**SOURCE TEXT**
=====
A London cycle courier tells her story.

Emily Chappell (c) Selim Korycki
Emily Chappell (c) Selim Korycki

Emily Chappell - What Goes Around Title: What Goes Around - A London Cycle Courier's Story
Author: Emily Chappell
Publisher: Guardian Books / Faber & Faber
Year: 2016
Pages: 310
Order: Faber
What it is: A London cycle courier tells her story
Strengths: It's about a lot more than the bike
Weaknesses: If I read one more story about London cycle couriers in which the ubiquitous Bill Chidley is interviewed about what it was like in the way way back I may have to smack someone upside the head with a rolled up newspaper (it's nothing against Chidley, just his ubiquity)

London grew into something huge and contradictory.
It was a good place, and a fine city, but there is a price to pay
for all good places, and a price that all good places have to pay.
~ Neil Gaiman, Neverwhere

When What Goes Around opens we find the author, Emily Chappell, working part-time as a receptionist in Camden, wide-eyed and with a certain innocence having arrived in London from the Welsh hinterlands via Cambridge:

"I drank in all the different people who passed through reception, noticing what they wore, how they acted, how they expected to be treated; not yet knowing how I wanted to live my own life, and wondering if I'd want to live theirs.

"I watched the women in suits being escorted upstairs for a meeting; the van drivers who wheeled in boxes of stationery and cleaning products on trolleys; the cheerful young men who delivered sandwiches from bicycle trailers. And then a girl of about my own age appeared on a sleek black bicycle. She was blond and petite, and wearing frayed cut-off jeans over her cycling shorts. She leaned her bike against the plate-glass window without even locking it, strode through the revolving doors, briskly handed me an envelope, held out her clipboard for me to sign, and within seconds was back on the bike, standing tall on the pedals for a couple of strokes, and then swooping off towards Oval Road.

"I remember very clearly how I felt as I watched her disappear round the corner. If only I was the sort of person who could do that!"

Three years later, seduced by the romance of the cycle courier, Chappell was herself standing tall on the pedals and swooping off down various roads in London, trying to find out just what sort of person she really was.

* * * * *

What Goes Around is, in part, a book about cycle couriers and is, in part, a book about London. Mostly, though, it is a book about Emily Chappell. And that's one of the things that makes it better than most of the other cycling books I've had to read in the however many years it is now I've been writing these reviews. Cycling books by and large don't tend to tell stories of real people, they tend toward myth and legend and they view life solely from the seat of a bicycle, rarely venturing into the kitchen, hardly ever into the bedroom. Chappell, she pulls back the veil on her private life just enough for the reader to see how it impacted on her life in London as a courier, and just enough for the reader to see how her life in London as a courier impacted on it.
=====
**GIVEN ENTRIES**

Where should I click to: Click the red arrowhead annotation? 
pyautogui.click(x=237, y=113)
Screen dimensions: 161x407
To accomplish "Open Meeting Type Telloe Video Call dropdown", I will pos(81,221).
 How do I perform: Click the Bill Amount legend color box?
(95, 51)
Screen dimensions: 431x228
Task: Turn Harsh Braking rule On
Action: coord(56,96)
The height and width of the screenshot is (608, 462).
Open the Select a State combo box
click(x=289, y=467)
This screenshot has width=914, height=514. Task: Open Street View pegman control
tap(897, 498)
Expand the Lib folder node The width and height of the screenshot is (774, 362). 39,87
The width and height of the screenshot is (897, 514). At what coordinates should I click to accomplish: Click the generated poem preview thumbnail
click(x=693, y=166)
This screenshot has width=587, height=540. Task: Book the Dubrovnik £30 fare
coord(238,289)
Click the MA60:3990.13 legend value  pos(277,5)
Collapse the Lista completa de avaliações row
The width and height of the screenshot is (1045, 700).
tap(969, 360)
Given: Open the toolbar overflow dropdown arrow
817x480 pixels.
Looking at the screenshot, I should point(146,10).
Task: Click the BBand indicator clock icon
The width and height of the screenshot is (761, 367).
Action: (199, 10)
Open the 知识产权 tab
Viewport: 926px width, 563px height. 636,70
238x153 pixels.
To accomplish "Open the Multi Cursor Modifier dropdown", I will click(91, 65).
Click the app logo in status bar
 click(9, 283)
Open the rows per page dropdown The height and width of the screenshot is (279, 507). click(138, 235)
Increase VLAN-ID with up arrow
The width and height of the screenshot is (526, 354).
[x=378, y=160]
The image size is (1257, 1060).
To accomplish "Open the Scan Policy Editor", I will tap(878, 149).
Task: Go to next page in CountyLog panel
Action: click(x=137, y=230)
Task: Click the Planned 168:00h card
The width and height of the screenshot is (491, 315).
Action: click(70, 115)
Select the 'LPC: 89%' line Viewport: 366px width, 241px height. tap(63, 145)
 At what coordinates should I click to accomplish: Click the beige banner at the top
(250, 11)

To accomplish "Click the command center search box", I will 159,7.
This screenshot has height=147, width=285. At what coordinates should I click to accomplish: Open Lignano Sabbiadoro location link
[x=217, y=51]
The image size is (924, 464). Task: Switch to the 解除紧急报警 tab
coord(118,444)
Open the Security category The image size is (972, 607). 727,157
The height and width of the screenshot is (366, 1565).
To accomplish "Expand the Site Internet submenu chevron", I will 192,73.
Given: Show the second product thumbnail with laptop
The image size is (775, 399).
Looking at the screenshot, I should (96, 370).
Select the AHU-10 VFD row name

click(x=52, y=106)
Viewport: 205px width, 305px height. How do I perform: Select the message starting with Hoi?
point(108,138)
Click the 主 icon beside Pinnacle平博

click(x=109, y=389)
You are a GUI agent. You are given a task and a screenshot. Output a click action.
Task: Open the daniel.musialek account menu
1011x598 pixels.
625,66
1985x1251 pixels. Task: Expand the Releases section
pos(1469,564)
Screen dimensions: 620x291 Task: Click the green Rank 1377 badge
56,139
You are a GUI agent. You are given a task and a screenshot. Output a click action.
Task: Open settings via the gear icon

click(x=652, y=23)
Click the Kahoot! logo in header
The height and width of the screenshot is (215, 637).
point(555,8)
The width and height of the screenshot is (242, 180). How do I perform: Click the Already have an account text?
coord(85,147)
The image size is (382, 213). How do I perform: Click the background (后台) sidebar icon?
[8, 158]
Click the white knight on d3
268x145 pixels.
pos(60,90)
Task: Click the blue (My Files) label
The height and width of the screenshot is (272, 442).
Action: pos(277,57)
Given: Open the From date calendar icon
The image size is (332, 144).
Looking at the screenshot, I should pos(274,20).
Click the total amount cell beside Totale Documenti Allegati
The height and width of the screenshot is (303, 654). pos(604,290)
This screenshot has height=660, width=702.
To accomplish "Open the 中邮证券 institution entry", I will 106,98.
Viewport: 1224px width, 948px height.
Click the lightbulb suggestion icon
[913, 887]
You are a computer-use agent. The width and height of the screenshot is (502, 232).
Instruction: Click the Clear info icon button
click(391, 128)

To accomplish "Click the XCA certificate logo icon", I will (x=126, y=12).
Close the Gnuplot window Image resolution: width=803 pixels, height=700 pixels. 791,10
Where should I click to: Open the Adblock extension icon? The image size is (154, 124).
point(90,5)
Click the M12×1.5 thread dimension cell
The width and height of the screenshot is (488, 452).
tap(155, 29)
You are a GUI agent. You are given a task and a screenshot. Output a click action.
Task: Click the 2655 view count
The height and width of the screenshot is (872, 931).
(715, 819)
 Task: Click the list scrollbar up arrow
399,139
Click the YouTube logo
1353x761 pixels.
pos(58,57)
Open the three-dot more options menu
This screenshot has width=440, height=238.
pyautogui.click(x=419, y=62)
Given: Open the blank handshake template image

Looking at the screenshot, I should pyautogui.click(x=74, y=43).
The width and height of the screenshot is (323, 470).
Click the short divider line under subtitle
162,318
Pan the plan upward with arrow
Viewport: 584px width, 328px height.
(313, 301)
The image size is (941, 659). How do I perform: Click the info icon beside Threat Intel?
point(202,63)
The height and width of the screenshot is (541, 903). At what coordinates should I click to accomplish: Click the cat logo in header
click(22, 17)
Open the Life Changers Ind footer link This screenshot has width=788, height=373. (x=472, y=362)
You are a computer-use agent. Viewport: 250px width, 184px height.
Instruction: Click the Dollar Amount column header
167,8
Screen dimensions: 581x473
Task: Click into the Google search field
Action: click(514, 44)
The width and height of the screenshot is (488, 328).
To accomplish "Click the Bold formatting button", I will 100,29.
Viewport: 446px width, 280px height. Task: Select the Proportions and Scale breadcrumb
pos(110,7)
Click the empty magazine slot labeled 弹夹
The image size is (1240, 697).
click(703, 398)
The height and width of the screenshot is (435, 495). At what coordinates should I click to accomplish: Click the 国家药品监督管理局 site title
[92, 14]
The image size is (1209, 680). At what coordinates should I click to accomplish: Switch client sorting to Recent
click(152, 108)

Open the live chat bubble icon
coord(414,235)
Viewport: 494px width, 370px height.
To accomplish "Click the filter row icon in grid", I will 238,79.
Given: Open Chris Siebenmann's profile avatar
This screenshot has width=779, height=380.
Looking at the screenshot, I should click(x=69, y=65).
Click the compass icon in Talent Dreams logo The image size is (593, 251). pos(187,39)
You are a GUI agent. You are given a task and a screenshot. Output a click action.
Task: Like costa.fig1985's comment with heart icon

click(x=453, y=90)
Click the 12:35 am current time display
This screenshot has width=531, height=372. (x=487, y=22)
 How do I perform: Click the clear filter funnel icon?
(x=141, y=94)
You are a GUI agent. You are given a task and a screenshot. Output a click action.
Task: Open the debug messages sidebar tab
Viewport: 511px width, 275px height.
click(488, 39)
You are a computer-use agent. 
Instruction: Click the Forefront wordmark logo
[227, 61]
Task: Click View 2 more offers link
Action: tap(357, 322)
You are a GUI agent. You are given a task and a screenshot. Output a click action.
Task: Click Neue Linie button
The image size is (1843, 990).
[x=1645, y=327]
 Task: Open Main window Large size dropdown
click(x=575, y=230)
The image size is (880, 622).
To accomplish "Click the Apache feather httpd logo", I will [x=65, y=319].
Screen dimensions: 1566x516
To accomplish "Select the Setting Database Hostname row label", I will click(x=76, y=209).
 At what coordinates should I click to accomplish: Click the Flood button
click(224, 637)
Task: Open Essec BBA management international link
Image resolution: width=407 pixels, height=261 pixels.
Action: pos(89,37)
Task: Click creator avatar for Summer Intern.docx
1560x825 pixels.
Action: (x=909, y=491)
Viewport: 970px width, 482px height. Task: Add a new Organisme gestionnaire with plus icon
=====
**REQUIREMENTS**
A. According to the book review, what job was Emily Chappell doing when What Goes Around opens?
B. Reproduce the book review word for word, everything from "Emily Chappell - What" down to "just his ubiquity)".
The entries above are separate material, distinct from the book review.

**SOLVED TASKS**
A. She was working part-time as a receptionist in Camden.

B.
Emily Chappell - What Goes Around Title: What Goes Around - A London Cycle Courier's Story
Author: Emily Chappell
Publisher: Guardian Books / Faber & Faber
Year: 2016
Pages: 310
Order: Faber
What it is: A London cycle courier tells her story
Strengths: It's about a lot more than the bike
Weaknesses: If I read one more story about London cycle couriers in which the ubiquitous Bill Chidley is interviewed about what it was like in the way way back I may have to smack someone upside the head with a rolled up newspaper (it's nothing against Chidley, just his ubiquity)